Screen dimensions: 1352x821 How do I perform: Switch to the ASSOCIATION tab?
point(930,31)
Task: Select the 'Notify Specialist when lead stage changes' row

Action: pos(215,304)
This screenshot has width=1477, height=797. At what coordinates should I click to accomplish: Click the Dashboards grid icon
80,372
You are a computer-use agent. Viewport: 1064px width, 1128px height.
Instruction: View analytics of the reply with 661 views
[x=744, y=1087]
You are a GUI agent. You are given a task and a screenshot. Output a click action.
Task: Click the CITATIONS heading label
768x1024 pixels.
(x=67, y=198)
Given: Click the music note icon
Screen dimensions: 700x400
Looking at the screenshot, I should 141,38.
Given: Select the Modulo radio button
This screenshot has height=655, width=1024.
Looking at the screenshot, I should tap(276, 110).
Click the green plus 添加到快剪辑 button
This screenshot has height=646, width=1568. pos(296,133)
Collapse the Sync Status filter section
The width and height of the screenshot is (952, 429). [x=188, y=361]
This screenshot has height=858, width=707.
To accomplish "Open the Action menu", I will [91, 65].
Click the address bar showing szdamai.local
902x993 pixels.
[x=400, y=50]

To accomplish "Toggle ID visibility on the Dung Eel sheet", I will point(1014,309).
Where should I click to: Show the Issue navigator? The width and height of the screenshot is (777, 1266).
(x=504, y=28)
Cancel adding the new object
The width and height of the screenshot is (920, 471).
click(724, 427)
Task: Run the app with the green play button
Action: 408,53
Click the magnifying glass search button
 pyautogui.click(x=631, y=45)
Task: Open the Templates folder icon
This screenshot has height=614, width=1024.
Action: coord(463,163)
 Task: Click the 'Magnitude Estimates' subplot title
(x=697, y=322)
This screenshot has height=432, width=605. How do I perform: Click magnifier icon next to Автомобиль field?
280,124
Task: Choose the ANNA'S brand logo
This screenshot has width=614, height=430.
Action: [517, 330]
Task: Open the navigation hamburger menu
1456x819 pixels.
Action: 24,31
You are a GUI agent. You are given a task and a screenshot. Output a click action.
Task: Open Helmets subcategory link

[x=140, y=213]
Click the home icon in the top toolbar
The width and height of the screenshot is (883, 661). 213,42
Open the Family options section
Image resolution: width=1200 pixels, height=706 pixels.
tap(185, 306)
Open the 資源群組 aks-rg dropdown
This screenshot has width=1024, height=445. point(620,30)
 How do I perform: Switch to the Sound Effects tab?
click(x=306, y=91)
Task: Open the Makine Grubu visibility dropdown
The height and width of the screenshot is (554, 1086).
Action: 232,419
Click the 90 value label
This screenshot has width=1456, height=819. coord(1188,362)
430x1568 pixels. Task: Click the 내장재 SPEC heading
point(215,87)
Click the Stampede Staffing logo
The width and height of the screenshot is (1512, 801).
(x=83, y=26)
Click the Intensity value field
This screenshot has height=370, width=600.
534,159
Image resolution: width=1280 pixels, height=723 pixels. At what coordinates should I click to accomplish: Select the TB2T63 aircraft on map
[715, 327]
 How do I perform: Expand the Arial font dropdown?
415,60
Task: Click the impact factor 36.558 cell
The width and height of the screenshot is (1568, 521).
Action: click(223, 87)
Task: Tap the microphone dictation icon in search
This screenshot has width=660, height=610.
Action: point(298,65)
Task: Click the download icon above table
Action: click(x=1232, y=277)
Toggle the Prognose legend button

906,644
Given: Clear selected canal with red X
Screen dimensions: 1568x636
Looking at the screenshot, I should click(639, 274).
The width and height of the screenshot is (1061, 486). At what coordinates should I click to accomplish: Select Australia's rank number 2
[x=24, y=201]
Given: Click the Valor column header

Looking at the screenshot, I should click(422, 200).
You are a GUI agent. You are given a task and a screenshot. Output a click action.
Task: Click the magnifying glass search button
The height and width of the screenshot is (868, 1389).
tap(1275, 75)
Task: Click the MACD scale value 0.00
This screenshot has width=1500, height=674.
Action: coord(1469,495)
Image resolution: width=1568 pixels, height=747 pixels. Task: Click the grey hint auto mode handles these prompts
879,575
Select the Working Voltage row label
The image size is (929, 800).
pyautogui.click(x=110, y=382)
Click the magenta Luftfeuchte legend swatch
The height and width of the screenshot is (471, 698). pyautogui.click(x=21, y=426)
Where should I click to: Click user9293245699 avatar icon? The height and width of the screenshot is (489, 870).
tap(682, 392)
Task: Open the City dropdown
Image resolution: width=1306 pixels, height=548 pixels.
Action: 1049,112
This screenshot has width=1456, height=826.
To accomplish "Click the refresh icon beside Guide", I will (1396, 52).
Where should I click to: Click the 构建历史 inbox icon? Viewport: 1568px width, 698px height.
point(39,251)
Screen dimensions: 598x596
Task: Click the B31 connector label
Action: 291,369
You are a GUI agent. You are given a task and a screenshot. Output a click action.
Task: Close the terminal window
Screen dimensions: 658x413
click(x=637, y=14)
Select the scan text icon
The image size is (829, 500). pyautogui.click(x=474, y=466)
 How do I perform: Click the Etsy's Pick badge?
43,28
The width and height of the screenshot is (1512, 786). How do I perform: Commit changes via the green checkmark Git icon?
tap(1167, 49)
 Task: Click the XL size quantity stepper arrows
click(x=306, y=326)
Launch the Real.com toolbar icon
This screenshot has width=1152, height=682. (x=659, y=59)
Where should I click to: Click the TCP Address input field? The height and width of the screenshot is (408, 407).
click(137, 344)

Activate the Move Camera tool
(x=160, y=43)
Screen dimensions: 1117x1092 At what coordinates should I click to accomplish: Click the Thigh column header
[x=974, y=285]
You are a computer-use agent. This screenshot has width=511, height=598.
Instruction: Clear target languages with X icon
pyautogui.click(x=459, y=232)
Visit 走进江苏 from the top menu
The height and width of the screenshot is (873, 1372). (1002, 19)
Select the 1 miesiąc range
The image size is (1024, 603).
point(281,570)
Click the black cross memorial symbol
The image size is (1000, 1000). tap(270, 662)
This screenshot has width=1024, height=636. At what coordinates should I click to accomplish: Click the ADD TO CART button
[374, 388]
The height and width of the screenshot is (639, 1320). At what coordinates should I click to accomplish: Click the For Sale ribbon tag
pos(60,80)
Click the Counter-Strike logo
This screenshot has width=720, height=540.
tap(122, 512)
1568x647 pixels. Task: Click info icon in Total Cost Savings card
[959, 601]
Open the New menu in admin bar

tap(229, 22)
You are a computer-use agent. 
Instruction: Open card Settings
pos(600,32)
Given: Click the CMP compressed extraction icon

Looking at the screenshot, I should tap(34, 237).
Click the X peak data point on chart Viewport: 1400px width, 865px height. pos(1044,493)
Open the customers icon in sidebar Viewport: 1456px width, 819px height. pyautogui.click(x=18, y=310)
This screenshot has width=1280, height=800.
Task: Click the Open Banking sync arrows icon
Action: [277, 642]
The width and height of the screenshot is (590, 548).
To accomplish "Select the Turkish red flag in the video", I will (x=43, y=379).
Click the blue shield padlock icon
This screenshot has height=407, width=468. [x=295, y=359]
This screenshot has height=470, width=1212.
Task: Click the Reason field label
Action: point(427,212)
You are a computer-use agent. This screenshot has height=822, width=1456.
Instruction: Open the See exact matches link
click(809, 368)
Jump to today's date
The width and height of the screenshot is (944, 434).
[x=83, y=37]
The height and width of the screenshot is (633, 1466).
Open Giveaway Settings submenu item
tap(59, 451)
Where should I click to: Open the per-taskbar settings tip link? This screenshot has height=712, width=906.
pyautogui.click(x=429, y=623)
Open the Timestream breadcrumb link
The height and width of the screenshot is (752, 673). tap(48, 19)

■ ■ ■ ■ ■

» Instructions to follow
Reproduce the listing above verbatim, line for line.

» Complete answer
Screen dimensions: 1352x821 How do I perform: Switch to the ASSOCIATION tab?
point(930,31)
Task: Select the 'Notify Specialist when lead stage changes' row

Action: pos(215,304)
This screenshot has width=1477, height=797. At what coordinates should I click to accomplish: Click the Dashboards grid icon
80,372
You are a computer-use agent. Viewport: 1064px width, 1128px height.
Instruction: View analytics of the reply with 661 views
[x=744, y=1087]
You are a GUI agent. You are given a task and a screenshot. Output a click action.
Task: Click the CITATIONS heading label
768x1024 pixels.
(x=67, y=198)
Given: Click the music note icon
Screen dimensions: 700x400
Looking at the screenshot, I should 141,38.
Given: Select the Modulo radio button
This screenshot has height=655, width=1024.
Looking at the screenshot, I should tap(276, 110).
Click the green plus 添加到快剪辑 button
This screenshot has height=646, width=1568. pos(296,133)
Collapse the Sync Status filter section
The width and height of the screenshot is (952, 429). [x=188, y=361]
This screenshot has height=858, width=707.
To accomplish "Open the Action menu", I will [91, 65].
Click the address bar showing szdamai.local
902x993 pixels.
[x=400, y=50]

To accomplish "Toggle ID visibility on the Dung Eel sheet", I will point(1014,309).
Where should I click to: Show the Issue navigator? The width and height of the screenshot is (777, 1266).
(x=504, y=28)
Cancel adding the new object
The width and height of the screenshot is (920, 471).
click(724, 427)
Task: Run the app with the green play button
Action: 408,53
Click the magnifying glass search button
 pyautogui.click(x=631, y=45)
Task: Open the Templates folder icon
This screenshot has height=614, width=1024.
Action: coord(463,163)
 Task: Click the 'Magnitude Estimates' subplot title
(x=697, y=322)
This screenshot has height=432, width=605. How do I perform: Click magnifier icon next to Автомобиль field?
280,124
Task: Choose the ANNA'S brand logo
This screenshot has width=614, height=430.
Action: [517, 330]
Task: Open the navigation hamburger menu
1456x819 pixels.
Action: 24,31
You are a GUI agent. You are given a task and a screenshot. Output a click action.
Task: Open Helmets subcategory link

[x=140, y=213]
Click the home icon in the top toolbar
The width and height of the screenshot is (883, 661). 213,42
Open the Family options section
Image resolution: width=1200 pixels, height=706 pixels.
tap(185, 306)
Open the 資源群組 aks-rg dropdown
This screenshot has width=1024, height=445. point(620,30)
 How do I perform: Switch to the Sound Effects tab?
click(x=306, y=91)
Task: Open the Makine Grubu visibility dropdown
The height and width of the screenshot is (554, 1086).
Action: 232,419
Click the 90 value label
This screenshot has width=1456, height=819. coord(1188,362)
430x1568 pixels. Task: Click the 내장재 SPEC heading
point(215,87)
Click the Stampede Staffing logo
The width and height of the screenshot is (1512, 801).
(x=83, y=26)
Click the Intensity value field
This screenshot has height=370, width=600.
534,159
Image resolution: width=1280 pixels, height=723 pixels. At what coordinates should I click to accomplish: Select the TB2T63 aircraft on map
[715, 327]
 How do I perform: Expand the Arial font dropdown?
415,60
Task: Click the impact factor 36.558 cell
The width and height of the screenshot is (1568, 521).
Action: click(223, 87)
Task: Tap the microphone dictation icon in search
This screenshot has width=660, height=610.
Action: point(298,65)
Task: Click the download icon above table
Action: click(x=1232, y=277)
Toggle the Prognose legend button

906,644
Given: Clear selected canal with red X
Screen dimensions: 1568x636
Looking at the screenshot, I should click(639, 274).
The width and height of the screenshot is (1061, 486). At what coordinates should I click to accomplish: Select Australia's rank number 2
[x=24, y=201]
Given: Click the Valor column header

Looking at the screenshot, I should click(422, 200).
You are a GUI agent. You are given a task and a screenshot. Output a click action.
Task: Click the magnifying glass search button
The height and width of the screenshot is (868, 1389).
tap(1275, 75)
Task: Click the MACD scale value 0.00
This screenshot has width=1500, height=674.
Action: coord(1469,495)
Image resolution: width=1568 pixels, height=747 pixels. Task: Click the grey hint auto mode handles these prompts
879,575
Select the Working Voltage row label
The image size is (929, 800).
pyautogui.click(x=110, y=382)
Click the magenta Luftfeuchte legend swatch
The height and width of the screenshot is (471, 698). pyautogui.click(x=21, y=426)
Where should I click to: Click user9293245699 avatar icon? The height and width of the screenshot is (489, 870).
tap(682, 392)
Task: Open the City dropdown
Image resolution: width=1306 pixels, height=548 pixels.
Action: 1049,112
This screenshot has width=1456, height=826.
To accomplish "Click the refresh icon beside Guide", I will (1396, 52).
Where should I click to: Click the 构建历史 inbox icon? Viewport: 1568px width, 698px height.
point(39,251)
Screen dimensions: 598x596
Task: Click the B31 connector label
Action: 291,369
You are a GUI agent. You are given a task and a screenshot. Output a click action.
Task: Close the terminal window
Screen dimensions: 658x413
click(x=637, y=14)
Select the scan text icon
The image size is (829, 500). pyautogui.click(x=474, y=466)
 How do I perform: Click the Etsy's Pick badge?
43,28
The width and height of the screenshot is (1512, 786). How do I perform: Commit changes via the green checkmark Git icon?
tap(1167, 49)
 Task: Click the XL size quantity stepper arrows
click(x=306, y=326)
Launch the Real.com toolbar icon
This screenshot has width=1152, height=682. (x=659, y=59)
Where should I click to: Click the TCP Address input field? The height and width of the screenshot is (408, 407).
click(137, 344)

Activate the Move Camera tool
(x=160, y=43)
Screen dimensions: 1117x1092 At what coordinates should I click to accomplish: Click the Thigh column header
[x=974, y=285]
You are a computer-use agent. This screenshot has width=511, height=598.
Instruction: Clear target languages with X icon
pyautogui.click(x=459, y=232)
Visit 走进江苏 from the top menu
The height and width of the screenshot is (873, 1372). (1002, 19)
Select the 1 miesiąc range
The image size is (1024, 603).
point(281,570)
Click the black cross memorial symbol
The image size is (1000, 1000). tap(270, 662)
This screenshot has width=1024, height=636. At what coordinates should I click to accomplish: Click the ADD TO CART button
[374, 388]
The height and width of the screenshot is (639, 1320). At what coordinates should I click to accomplish: Click the For Sale ribbon tag
pos(60,80)
Click the Counter-Strike logo
This screenshot has width=720, height=540.
tap(122, 512)
1568x647 pixels. Task: Click info icon in Total Cost Savings card
[959, 601]
Open the New menu in admin bar

tap(229, 22)
You are a computer-use agent. 
Instruction: Open card Settings
pos(600,32)
Given: Click the CMP compressed extraction icon

Looking at the screenshot, I should tap(34, 237).
Click the X peak data point on chart Viewport: 1400px width, 865px height. pos(1044,493)
Open the customers icon in sidebar Viewport: 1456px width, 819px height. pyautogui.click(x=18, y=310)
This screenshot has width=1280, height=800.
Task: Click the Open Banking sync arrows icon
Action: [277, 642]
The width and height of the screenshot is (590, 548).
To accomplish "Select the Turkish red flag in the video", I will (x=43, y=379).
Click the blue shield padlock icon
This screenshot has height=407, width=468. [x=295, y=359]
This screenshot has height=470, width=1212.
Task: Click the Reason field label
Action: point(427,212)
You are a computer-use agent. This screenshot has height=822, width=1456.
Instruction: Open the See exact matches link
click(809, 368)
Jump to today's date
The width and height of the screenshot is (944, 434).
[x=83, y=37]
The height and width of the screenshot is (633, 1466).
Open Giveaway Settings submenu item
tap(59, 451)
Where should I click to: Open the per-taskbar settings tip link? This screenshot has height=712, width=906.
pyautogui.click(x=429, y=623)
Open the Timestream breadcrumb link
The height and width of the screenshot is (752, 673). tap(48, 19)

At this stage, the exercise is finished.